Earlier this month, the RBI hiked the cap on FCNR interest rates, raising it to 200 basis points above the LIBOR/SWAP rate for 1-3 year deposits and 300 basis points for deposits with a 3-5 year tenor.

Take a quick review of the 3 types of terms deposit accounts featuring NRO, NRE and FCNRF.

Features

NRO Term Deposit

NRE Term Deposit

FCNR Term Deposit

Source of funds

NRO savings account (local rupee earnings)

NRE savings account (foreign funds or certain repatriable rupee funds)

Foreign funds (cheque or wire from overseas bank account or currency or travelers cheque)

Interest rate

7-9% depending on amount, term and bank

7-9% depending on amount, term and bank

On USD deposits: 3%-4% depending on term On Euro deposits: 3%-4.5% depending on term On GBP deposits: 4%-5% depending on term

Repatriability

Principal and interest will be credited to the NRO savings account. Balance in NRO savings account can be repatriated up to USD 1 million per financial year.

Principal and interest credited to NRE savings account and can be freely repatriated.

Principal and interest can be freely repatriated.

Tax impact

Interest is taxable. Tax is deducted at source at 30%.

Interest is tax free in India. However, it would be taxed in your country of residence depending on tax rules applicable there.

Interest is tax free in India. However, it would be taxed in your country of residence depending on tax rules applicable there.

Currency risk

Currency risk exists. If rupee depreciates further at time of maturity and repatriation, you will lose.

Currency risk exists.
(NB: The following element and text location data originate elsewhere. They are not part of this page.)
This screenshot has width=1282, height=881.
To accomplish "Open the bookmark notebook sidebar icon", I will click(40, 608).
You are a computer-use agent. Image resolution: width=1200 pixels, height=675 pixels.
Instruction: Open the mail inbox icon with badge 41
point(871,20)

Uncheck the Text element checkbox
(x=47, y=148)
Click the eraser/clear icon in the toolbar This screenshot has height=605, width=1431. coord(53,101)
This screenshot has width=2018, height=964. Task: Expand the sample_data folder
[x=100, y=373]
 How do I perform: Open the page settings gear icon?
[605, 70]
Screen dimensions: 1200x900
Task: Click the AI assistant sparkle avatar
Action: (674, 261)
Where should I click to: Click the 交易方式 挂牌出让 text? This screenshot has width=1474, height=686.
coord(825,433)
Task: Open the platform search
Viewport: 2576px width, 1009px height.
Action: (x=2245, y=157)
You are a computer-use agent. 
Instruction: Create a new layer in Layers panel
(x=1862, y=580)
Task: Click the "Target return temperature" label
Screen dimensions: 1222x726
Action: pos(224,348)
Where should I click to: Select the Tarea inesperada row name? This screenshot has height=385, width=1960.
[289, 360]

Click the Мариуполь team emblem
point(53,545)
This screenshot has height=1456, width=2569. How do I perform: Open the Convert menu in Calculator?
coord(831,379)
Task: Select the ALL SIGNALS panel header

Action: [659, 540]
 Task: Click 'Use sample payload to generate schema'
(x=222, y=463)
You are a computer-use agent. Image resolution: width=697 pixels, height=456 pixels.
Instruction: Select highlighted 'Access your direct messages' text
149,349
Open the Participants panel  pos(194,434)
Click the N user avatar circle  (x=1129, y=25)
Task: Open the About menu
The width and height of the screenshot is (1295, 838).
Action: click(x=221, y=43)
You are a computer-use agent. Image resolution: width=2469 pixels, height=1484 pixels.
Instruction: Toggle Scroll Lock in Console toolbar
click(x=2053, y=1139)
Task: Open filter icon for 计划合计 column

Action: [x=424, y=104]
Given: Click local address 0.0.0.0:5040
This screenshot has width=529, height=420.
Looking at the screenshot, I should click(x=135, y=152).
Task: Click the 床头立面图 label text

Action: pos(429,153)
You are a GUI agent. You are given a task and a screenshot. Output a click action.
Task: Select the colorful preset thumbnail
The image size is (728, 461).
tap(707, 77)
If rupee depreciates further at time of maturity and repatriation, you will lose.

No currency risk as you invest in foreign currency and withdraw in the same currency.

Data from the RBI suggests that FCNR balances have always lagged behind balances in the NRE accounts. As of Feb 2012, while FCNR balance was at $15.54 billion, the same in NRE accounts was $29.94 billion.

Kotak Mahindra Bank’s Executive Vice President & Head - Branch Banking, Virat Diwanji, explains, "In current scenario, FCNR dollar deposits would suit more to an investor who is completely risk averse and looking at investing in India with an at least 3 year horizon. However NRE deposits at current attractive rates may prove to be a better option if one is willing to take the currency risk since the rate differential between a NRE deposit and FCNR is about 500 basis points for 3 year tenure and even higher for lower tenures."

Certified Financial Planner Gaurav Mashruwala says, "The NRE account allows an NRI to maintain a savings as well as term deposit account while FCNR is only a term deposit. Perhaps this, and the fact that NRE accounts are rupee accounts, makes it operationally convenient for investors to opt for the NRE term deposit. Another issue is that not many investors may be aware of the FCNR deposit since for the longest time, interest rates were barely around 1%."

Mashruwala adds, "If you are certain that you will repatriate the maturity proceeds, then it is best to invest in the FCNR as you protect yourself against currency risk. Conversely, if you are certain that your investment will remain in India, NRE would be a better choice."